If LLM brings a unique advantage to a problem that I could not have solved without it, great! I want to give it credit and understand why in this case it was the only thing that worked. However, LLM is not in my head, and is not part of the creative process, despite potentially influencing it. So far, what I gained from using an LLM was only time2, not insights.

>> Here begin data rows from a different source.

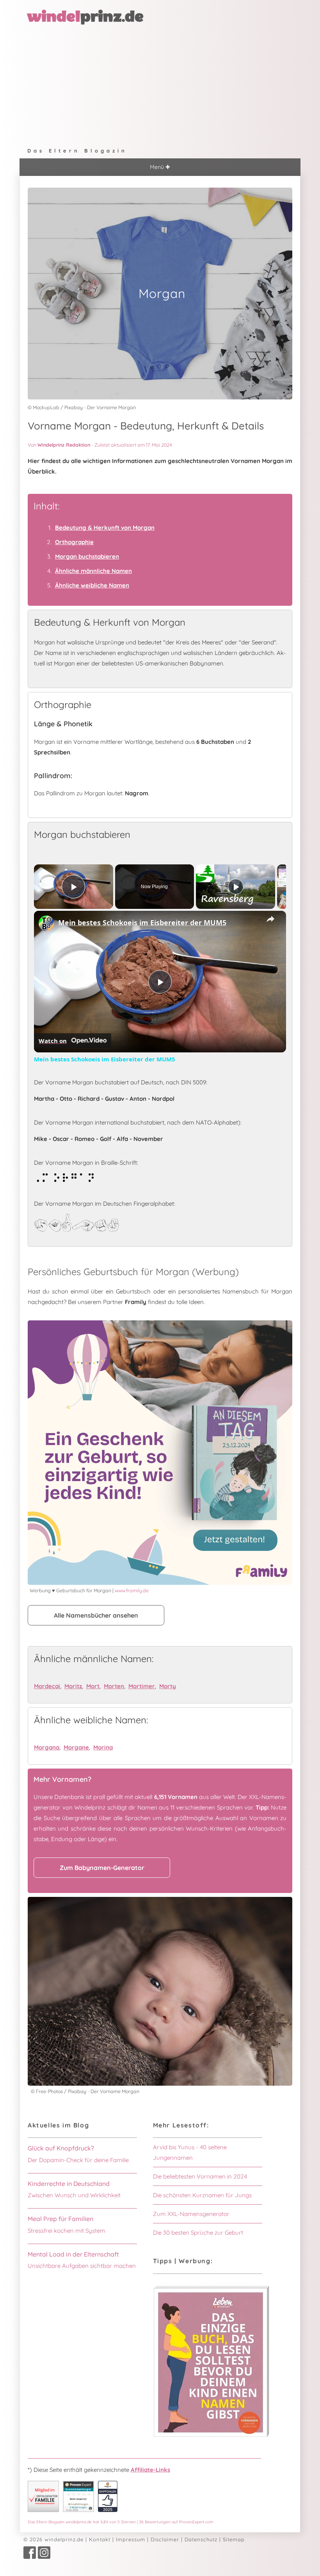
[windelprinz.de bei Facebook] (29, 2557)
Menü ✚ (160, 166)
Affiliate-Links (150, 2469)
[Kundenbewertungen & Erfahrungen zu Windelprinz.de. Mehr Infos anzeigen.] (78, 2510)
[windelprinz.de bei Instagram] (44, 2557)
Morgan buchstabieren (87, 556)
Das (120, 2522)
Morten (114, 1686)
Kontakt (99, 2539)
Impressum (130, 2539)
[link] (46, 923)
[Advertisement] (160, 84)
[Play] (236, 886)
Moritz (73, 1686)
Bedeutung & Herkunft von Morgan (105, 527)
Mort (93, 1686)
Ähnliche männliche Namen (93, 571)
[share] (270, 919)
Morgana (46, 1747)
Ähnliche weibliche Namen (92, 585)
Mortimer (141, 1686)
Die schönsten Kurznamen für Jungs (202, 2195)
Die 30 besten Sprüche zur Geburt (198, 2232)
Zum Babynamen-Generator (102, 1868)
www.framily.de (132, 1590)
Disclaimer (165, 2539)
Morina (103, 1747)
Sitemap (234, 2539)
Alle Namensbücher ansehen (96, 1615)
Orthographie (74, 542)
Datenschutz (201, 2539)
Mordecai (47, 1686)
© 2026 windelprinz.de (53, 2539)
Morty (167, 1686)
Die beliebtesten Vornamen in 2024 (200, 2176)
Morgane (76, 1747)
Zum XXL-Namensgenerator (191, 2214)
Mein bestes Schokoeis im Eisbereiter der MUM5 (142, 922)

If credit must always be given to an LLM, it is only fair that it would also be given to any thing that made a significantly positive impact on my work. Similarly to what happens when you type google.com on your browser?, listing everything is overly verbose and unparseable.
For the lolz, here it is.
This lists all the things that contributed (in significant parts) to the writing of this text. I made the list from the top of my head (except for some dates that I had to check). Don’t be mad if yours is left out.
- The big bang (~13.8 billion years ago)
- Matter (~13.8 billion years ago)
- Stars (~13.6 billion years ago)
- Planets (~4.6 billion years ago)
- The Earth (~4.5 billion years ago)
- Life (~3.8 billion years ago)
- Eyes (~540 million years ago)
- Brain (~500 million years ago)
- Hands (~2 million years ago)
- Human intelligence (~300,000 years ago)
- Human knowledge (~100,000 BCE)
- Human societies (~10,000 BCE)
- Writing (~3,400 BCE)
- Mathematics (~3,000 BCE)
- Philosophy (~600 BCE)
- Logic (~350 BCE)
- The printing press (1440)
- Programming (1843)
- The keyboard (1868)
- Electricity (~1879)
- The screen (1897)
- The computer (1945)
- The transistor (1947)
- The Operating System (1956)
- The integrated circuit (1958)
- Vi (1976)
- Internet (~1983)
- Being born (~1990)
- Having a well-off family (~1990)
- Linux (1991)
- Vim (1991)
- Le site du zero (1999)
- Education (2000)
- Wikipedia (2001)
- NixOS (2003)
- Markdown (2004)
- Git (2005)
- GitHub (2008)
- Wayland (2008)
- Work (2009)
- Neovim (2014)
- Planck (2015)
- QMK (2015)
- LSP (2016)
- Kitty terminal (2017)
- LLM (2017)
- Hyprland (2022)
- Not being dead (TBD)
LLM is only a drop in the bucket of significance that shapes my creation, and giving it credits is unfair to everything else that had a similar, if not larger, impact.
In many other forms of art, I think we should favor human expression. We will use tools, that’s fine. But I’d rather not give credit and pretend an LLM is essential to my creation.